[Opening MATERIAL PROVIDED section]

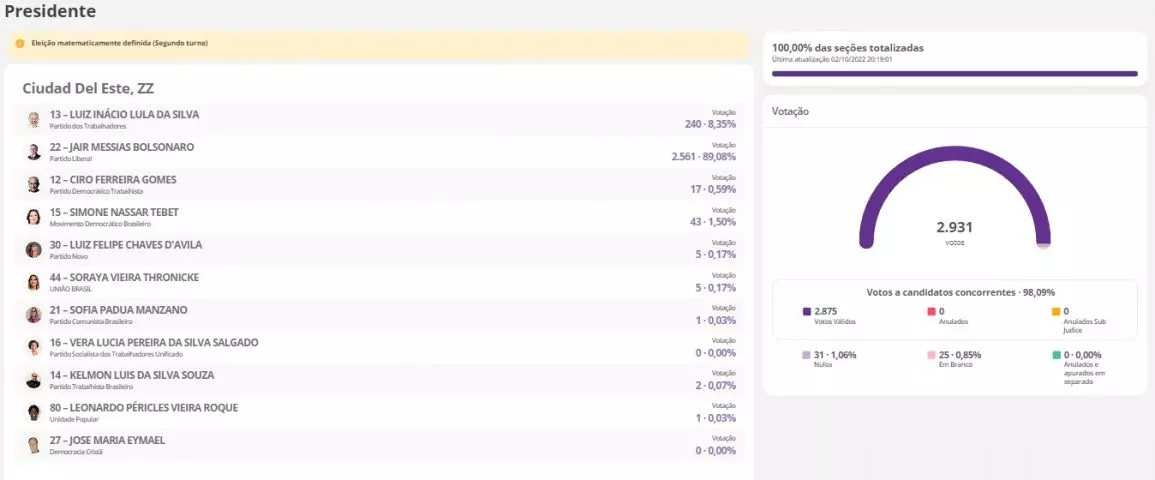Click the pink Em Branco legend swatch

click(x=931, y=355)
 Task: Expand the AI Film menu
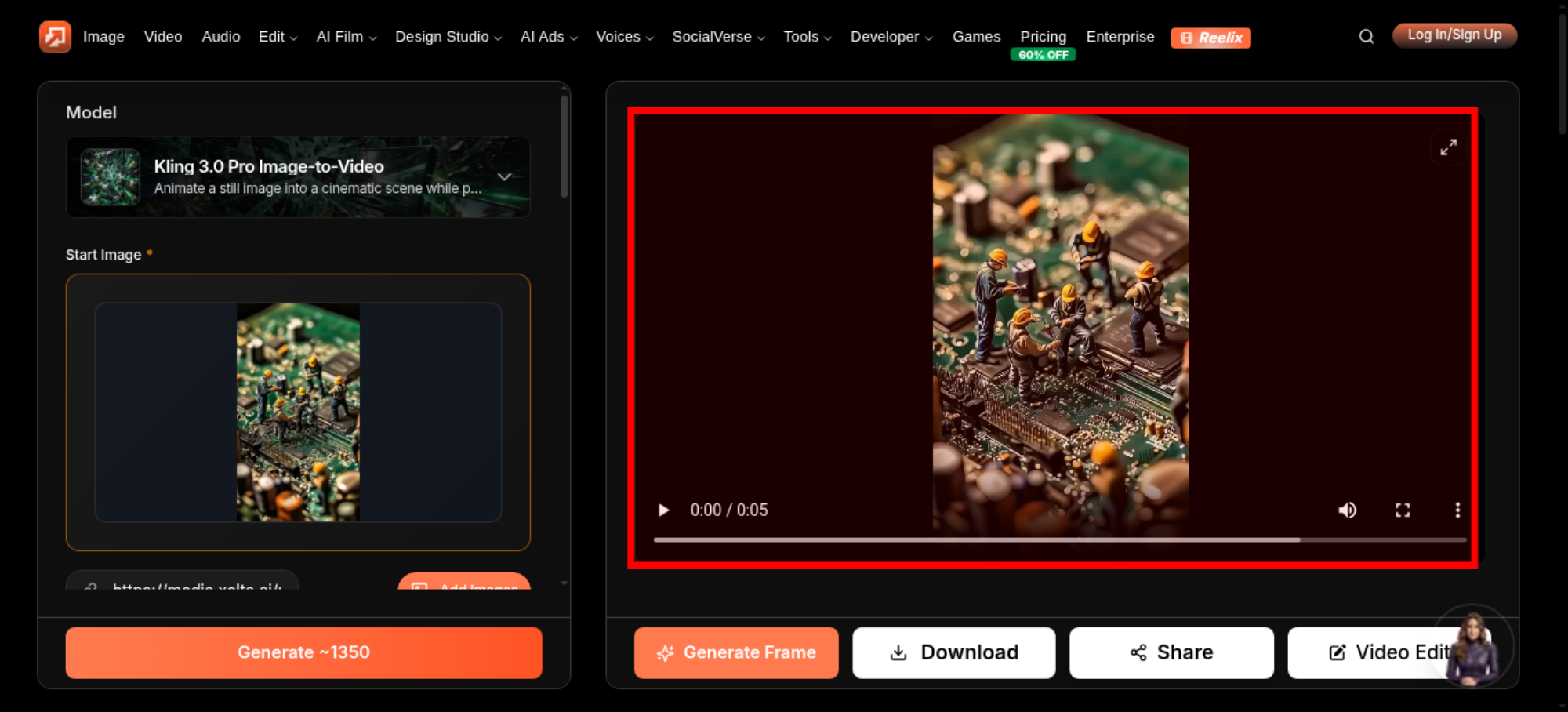coord(347,37)
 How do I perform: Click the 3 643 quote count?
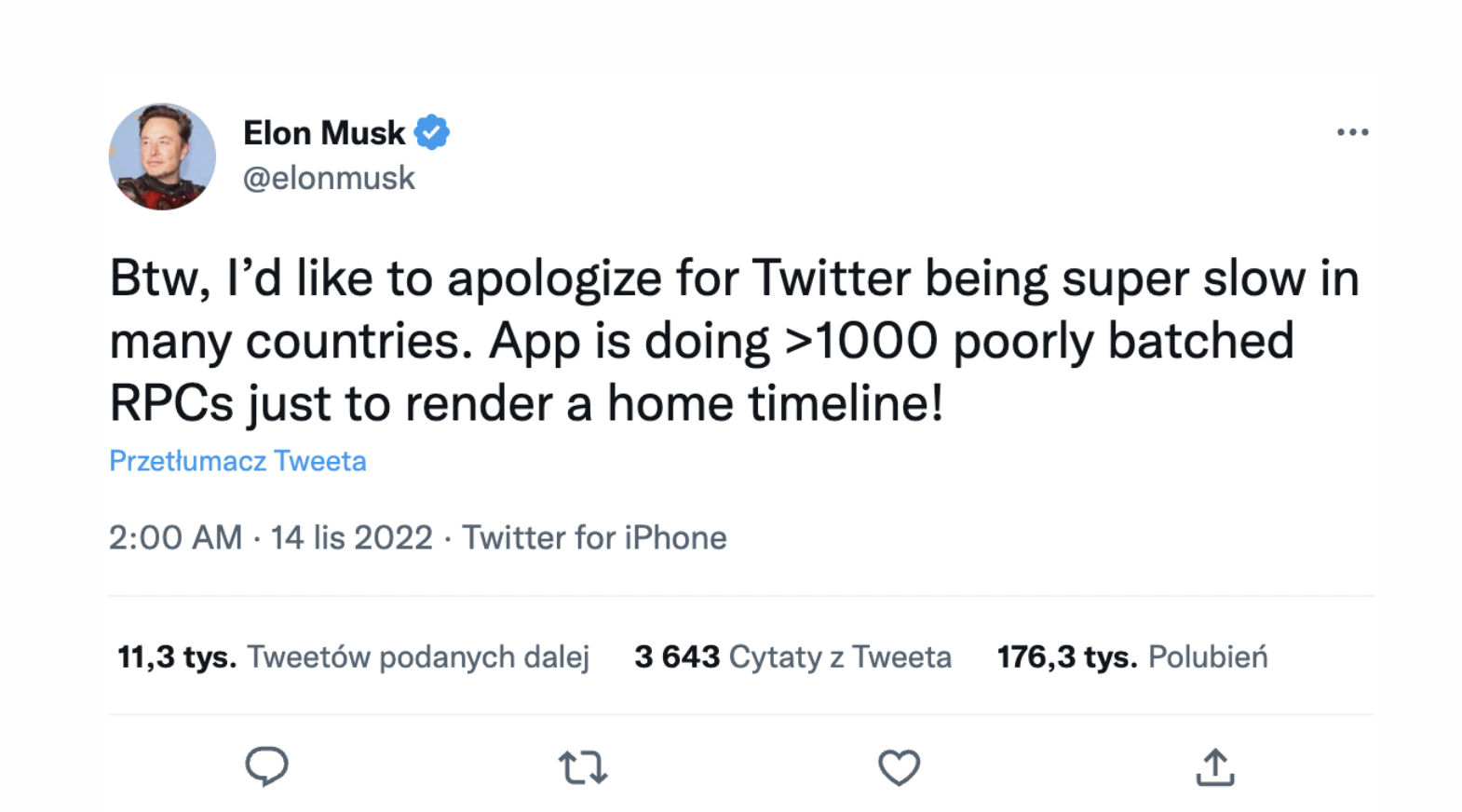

[Closing MATERIAL PROVIDED section]

■ REQUIREMENT
Pictures don't belong in the copy. Retype exactly the lines from the one with "Task: Expand the AI Film menu" through the last line of the records.

■ RESPONSE AREA
 Task: Expand the AI Film menu
coord(347,37)
 How do I perform: Click the 3 643 quote count?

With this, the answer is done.